Retapez à l'identique le passage du texte sur le « LHC » financier qui commence par « Bienvenu dans le » et se poursuit jusqu'à « (Lehman Has Crashed). ».

Texte extrait:
--------------------
Bienvenu dans le monde du LHC : Lehman Has Crashed
Je me suis souvent demandé pourquoi les X de ma génération étaient plus souvent attirés par la banque et la finance, que par la recherche et l’innovation, notamment dans le secteur des nouvelles technologies et du Web. La réponse vient de m’apparaître, clairement. Loin de s’éloigner de la recherche fondamentale et de la physique, mes jeunes camarades cherchaient tout simplement à participer à la plus grande expérience de physique nucléaire jamais menée: recréer, à l’échelle internationale, le plus grand collisionneur de particules financières ayant jamais existé, le LHC (Lehman Has Crashed).
Le LHC, croyiez-vous, c’est cet immense accélérateur de particule situé entre Jura et Suisse, qui a couté quelques milliards de francs suisses, et dans lequel les physiciens de toute la planète espère recréer les conditions de la "soupe initiale", le grand maelström de matière produit dans les premières secondes qui ont suivi la naissance de notre univers. Et bien détrompez-vous, les financiers de la planète ont créé leur propre LHC. Et nul besoin d’écouter les déclarations d’Alan Greenspan, ancien patron de la FED, pour s’en convaincre (dieu que cet homme peut foutre la trouille!): la pire crise jamais vue (comprendre: le plus gros LHC jamais créé), ce n’est pas fini (comprendre: on a appuyé sur le bouton, le spectacle va durer plus longtemps que prévu).
Car en mêlant de manière inextricable des produits à haut risque (subprimes) avec des produits généralement plus pépères, nos apprentis sorciers de la finance ont réalisé à peu de choses près ce que leurs collègues physiciens tentent de faire au sein de cet immmense corridor de 27 km de long. Mélanger des protons et des neutrons, les inonder de neutrinos, identifier le boson de Higgs? Peanuts pour nos chercheurs de Wall Street et de la City! Eux vous mélangent actifs de crédits risqués et des actifs moins risqués au sein d’un CDO ou d’un CDS en un rien de temps. Vous croyiez tenir une poignée d’actifs peinards, et hop, comme par magie ceux-ci se volatilisent! Vous déteniez une poignée de dollars? Ils changentde poche par le biais d’un effet tunnel des plus torrides!
--------------------
Données fournies:
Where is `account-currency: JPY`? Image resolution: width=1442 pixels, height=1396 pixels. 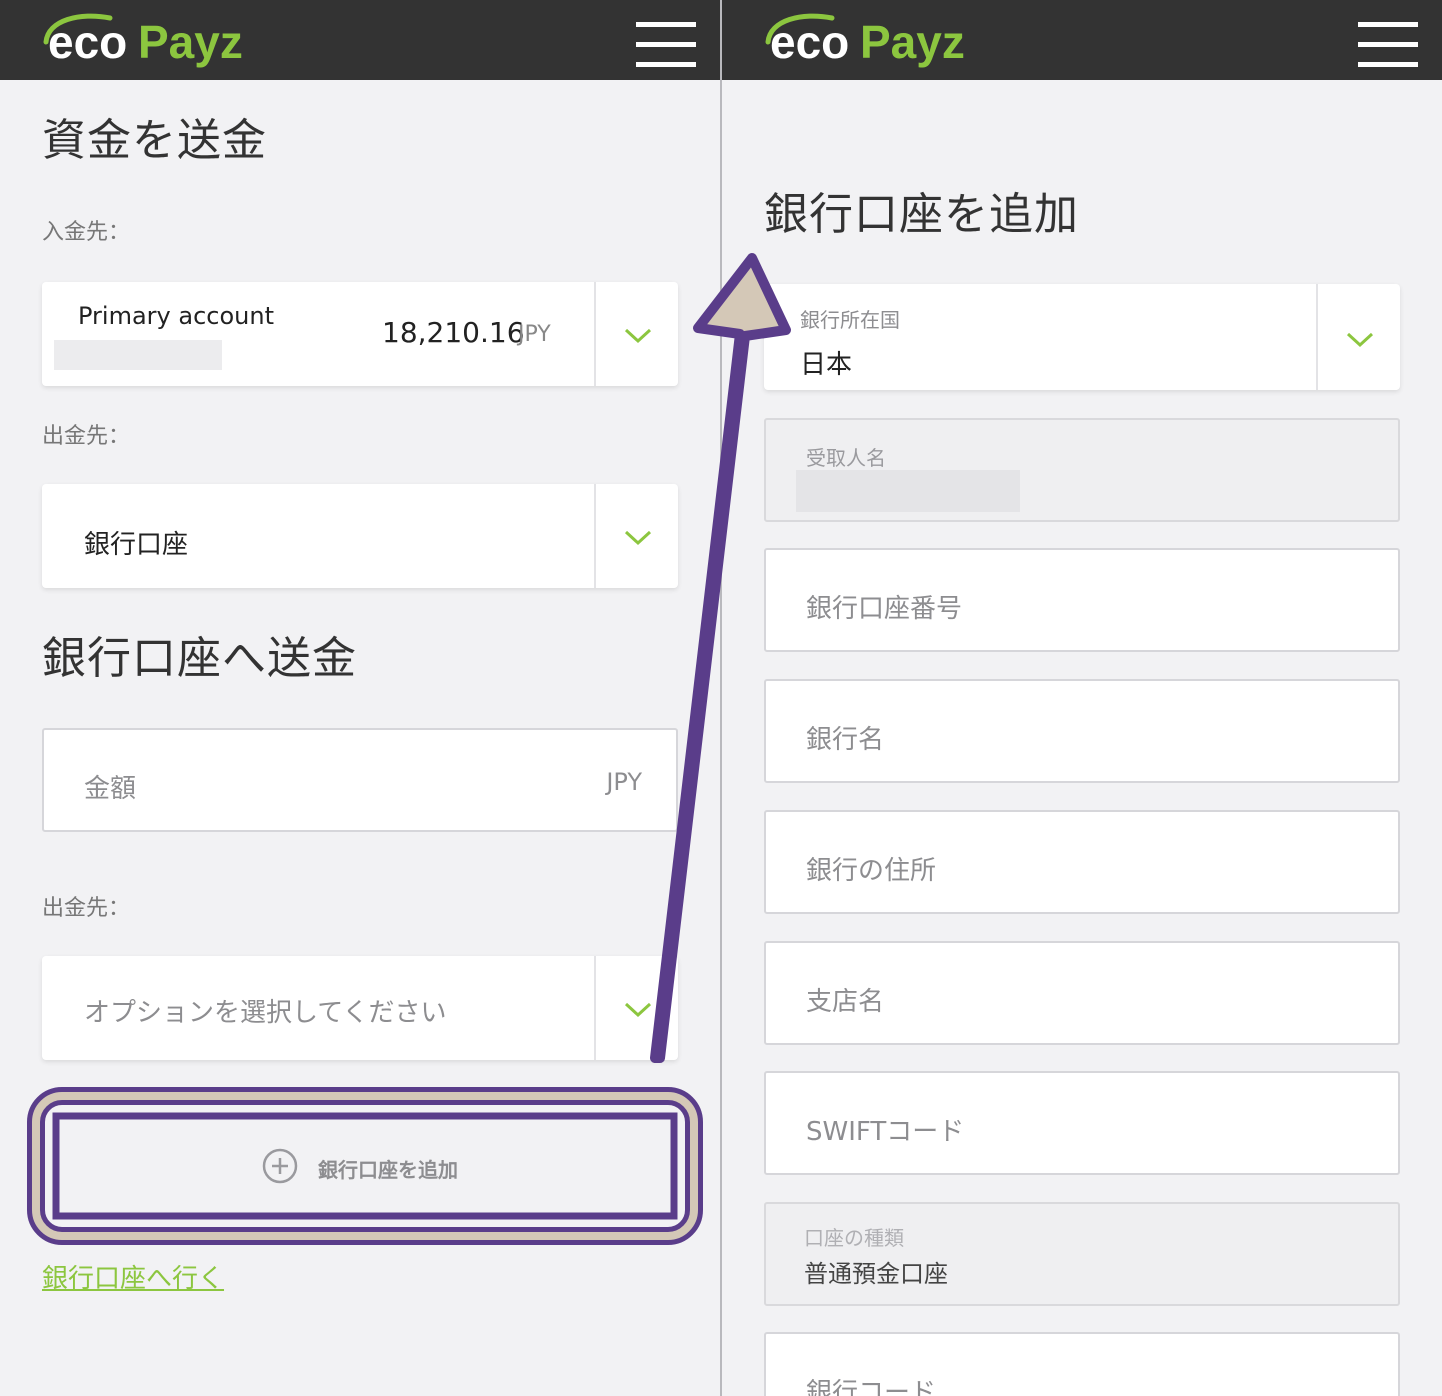
account-currency: JPY is located at coordinates (534, 334).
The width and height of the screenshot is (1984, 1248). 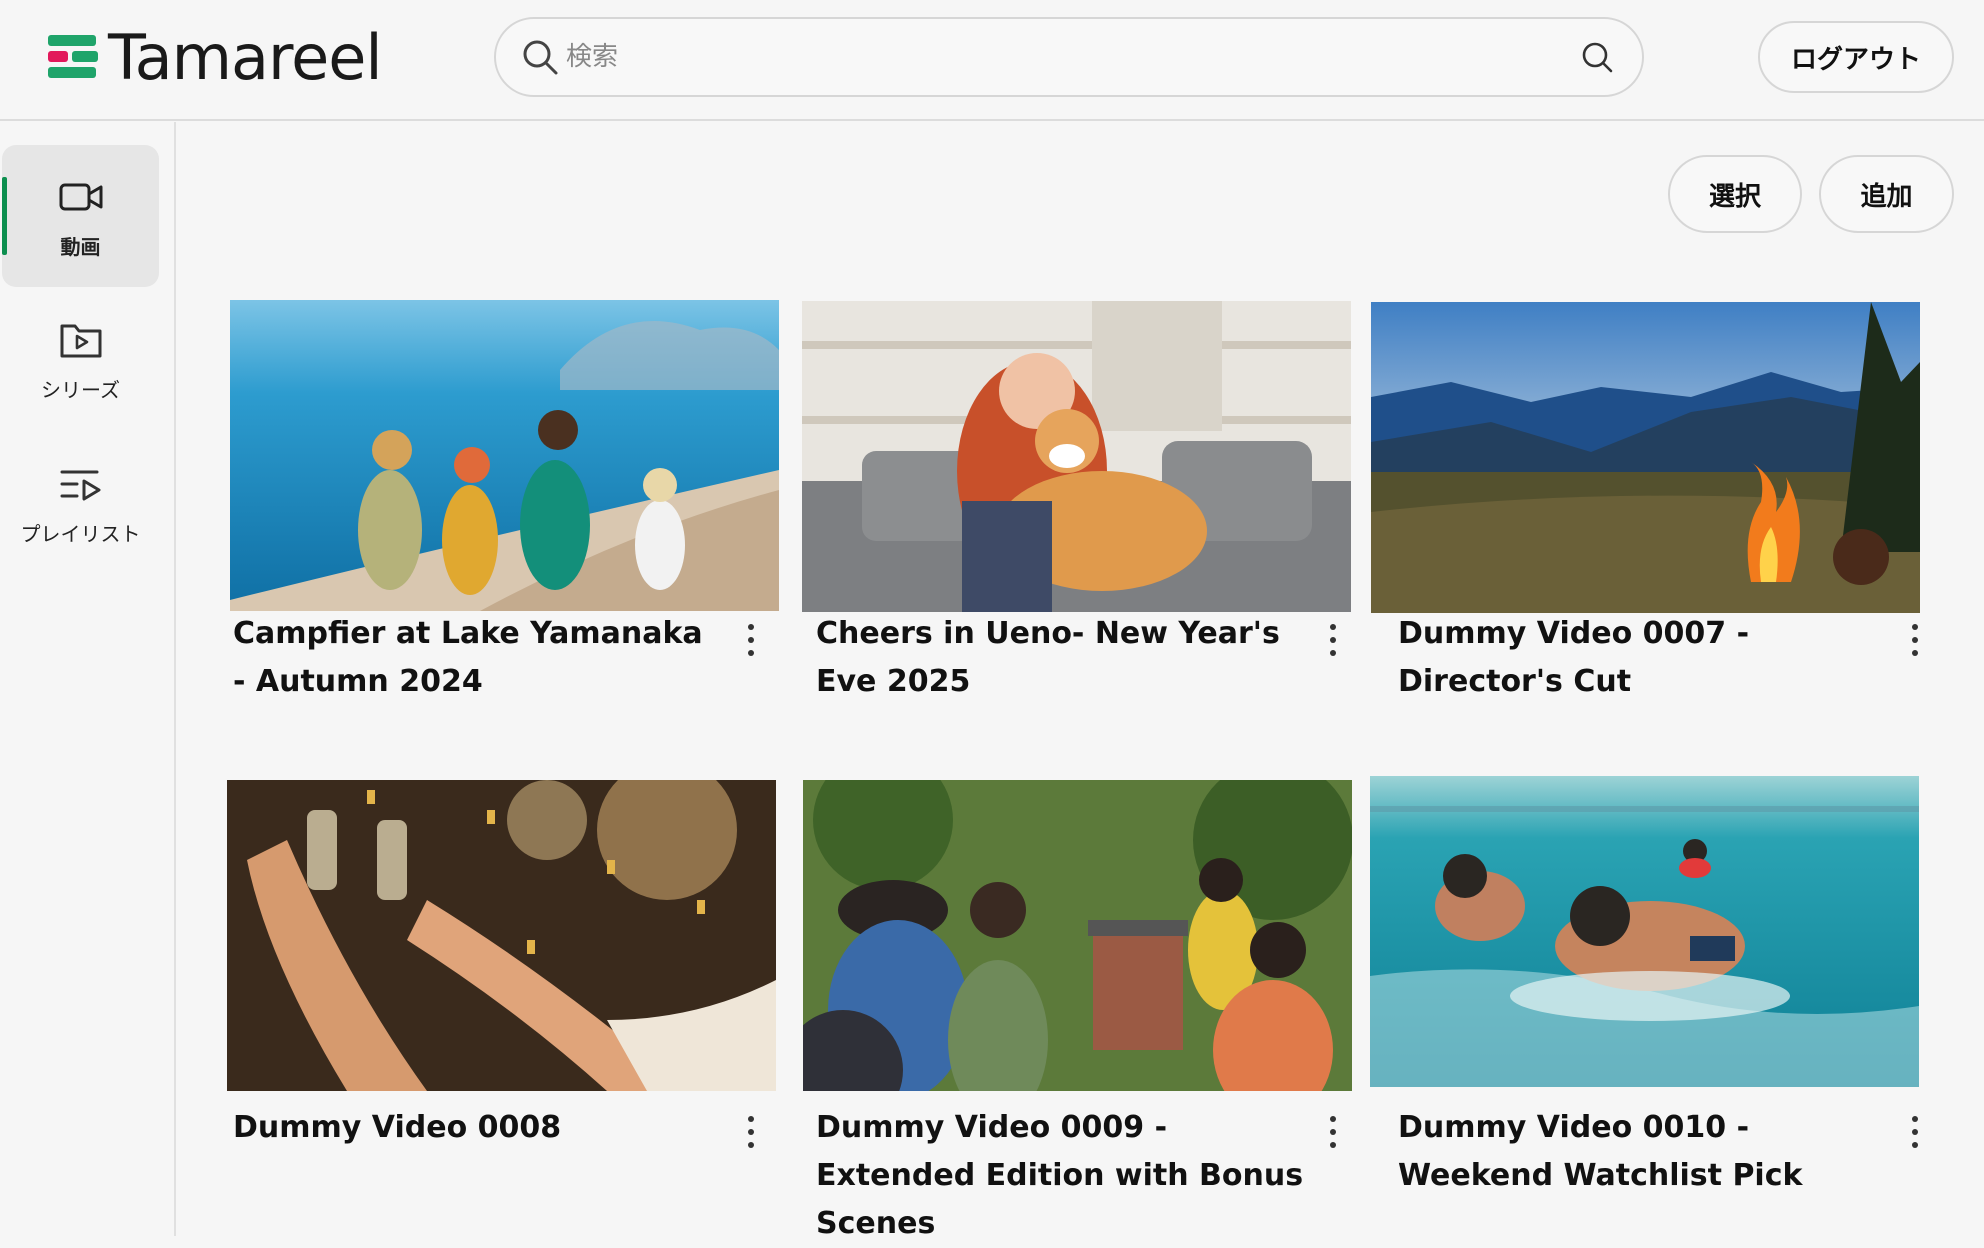 What do you see at coordinates (478, 1128) in the screenshot?
I see `video-title: Dummy Video 0008` at bounding box center [478, 1128].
--------------------
Zone de réponse:
Bienvenu dans le monde du LHC : Lehman Has Crashed
Je me suis souvent demandé pourquoi les X de ma génération étaient plus souvent attirés par la banque et la finance, que par la recherche et l’innovation, notamment dans le secteur des nouvelles technologies et du Web. La réponse vient de m’apparaître, clairement. Loin de s’éloigner de la recherche fondamentale et de la physique, mes jeunes camarades cherchaient tout simplement à participer à la plus grande expérience de physique nucléaire jamais menée: recréer, à l’échelle internationale, le plus grand collisionneur de particules financières ayant jamais existé, le LHC (Lehman Has Crashed).